Sec. Cardiovascular Endocrinology

Volume 16 - 2025 | doi: 10.3389/fendo.2025.1671932

This article is part of the Research TopicPreventing Cardiovascular Complications of Type 2 Diabetes - Volume IIView all 10 articles

Unveiling the Anti-Inflammatory Potential of Olive Leaf Phenolic Extracts in Diabetes-Related Endothelial Dysfunction

Provisionally accepted
  • 1Department of Medical, Oral and Biotechnological Sciences, University of Studies G. d'Annunzio Chieti and Pescara, Chieti, Italy
  • 2Center for Advanced Studies and Technology (CAST), University G. d’Annunzio Chieti-Pescara, Chieti, Italy
  • 3Department of Medicine and Aging Sciences, University of Studies G. d'Annunzio Chieti and Pescara, Chieti, Italy
  • 4Department of Food Biotechnology, Faculty of Health Science, Medical University of Białystok, Białystok, Poland
  • 5Department of Analytical Chemistry, University of Granada, Granada, Spain
  • 6Institute of Nutrition and Food Technology ‘José Mataix’, Biomedical Research Centre, University of Granada, Granada, Spain
  • 7Department of Nutrition and Food Science, University of Granada, Granada, Spain

The final, formatted version of the article will be published soon.

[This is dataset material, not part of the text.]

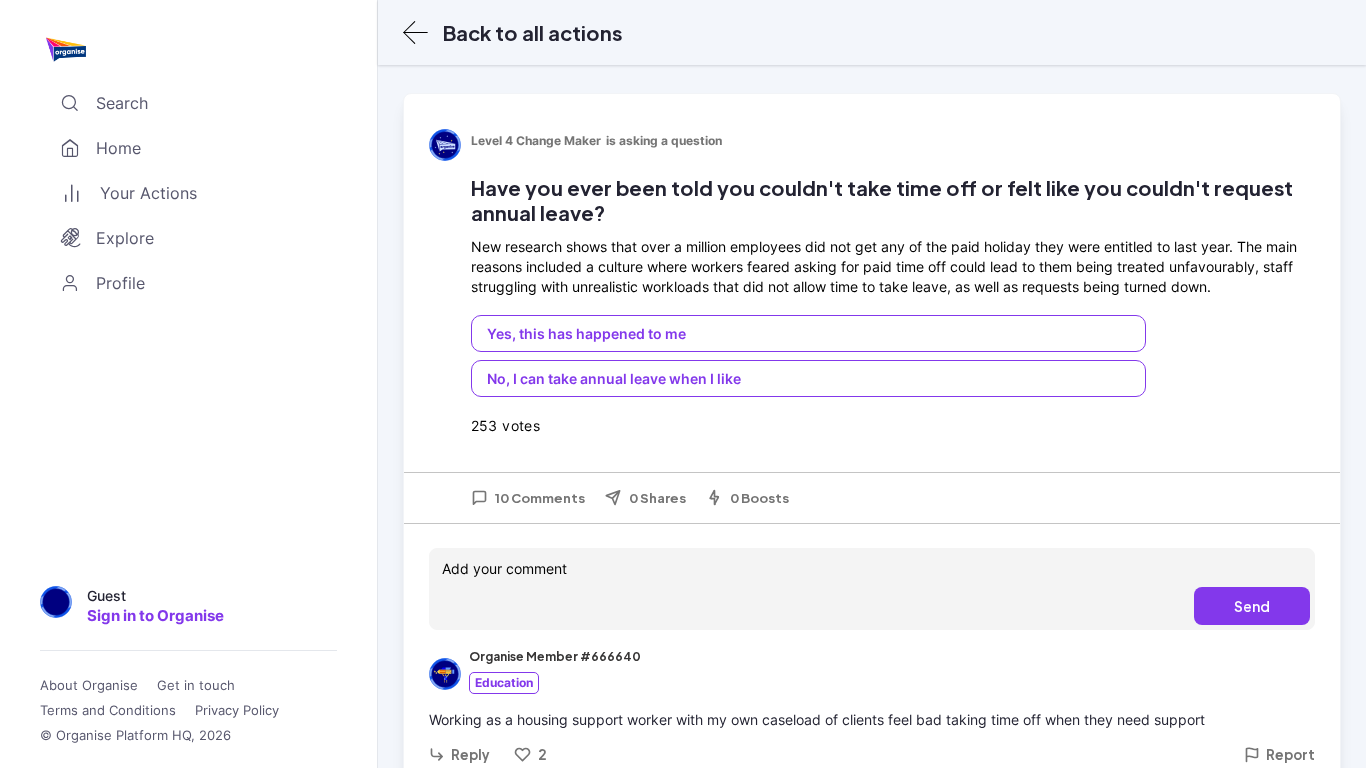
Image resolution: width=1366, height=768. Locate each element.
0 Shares (657, 498)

Diabetes mellitus is a severe metabolic disorder strongly linked to vascular complications driven by endothelial dysfunction, chronic inflammation, and oxidative stress. Novel strategies to mitigate endothelial activation are urgently needed. In this context, phenolic compounds derived from olive leaves, a byproduct of olive oil production, have shown promising potential in counteracting diabetes-associated endothelial inflammation. This study investigates the potential anti-inflammatory effect of polyphenol-rich extracts derived from two olive leaves Spanish monocultivars, Picual and Changlot Real, in human umbilical vein endothelial cells from healthy pregnancies (C-HUVEC) and gestational diabetes (GD-HUVEC), which serve as a relevant in vitro model of hyperglycemia-induced endothelial dysfunction. Olive leaf extracts were characterized by HPLC-ESI-TOF-MS. C-HUVEC and GD-HUVEC were treated with the extracts, and pro-inflammatory markers expression (NF-κB p65, MCP-1, and VCAM-1), NF-κB p65 phosphorylation, and monocyte adhesion were assessed under basal and TNFα-stimulated conditions using RT-PCR, flow cytometry, and adhesion assays. Both Picual and Changlot Real extracts showed no cytotoxicity at concentrations up to 50 μg/mL. Treatment with 10 μg/mL of both extracts significantly reduced NF-κB p65 and MCP-1 gene expression, as well as NF-κB p65 phosphorylation, particularly in GD-HUVEC. VCAM-1 protein expression and TNFα-induced monocyte adhesion were also significantly decreased following extract treatment. Notably, Changlot Real exhibited a broader anti-inflammatory effect across both cell types, while Picual exerted a more selective effect in GD-HUVEC. These findings support the anti-inflammatory activity of olive leaf polyphenols and highlight the potential of Changlot Real and Picual extracts in mitigating endothelial dysfunction associated with diabetes. By modulating the NF-κB–VCAM-1 axis, these compounds may attenuate endothelial activation, warranting further investigation into their possible role in the prevention or mitigation of diabetes-related vascular complications.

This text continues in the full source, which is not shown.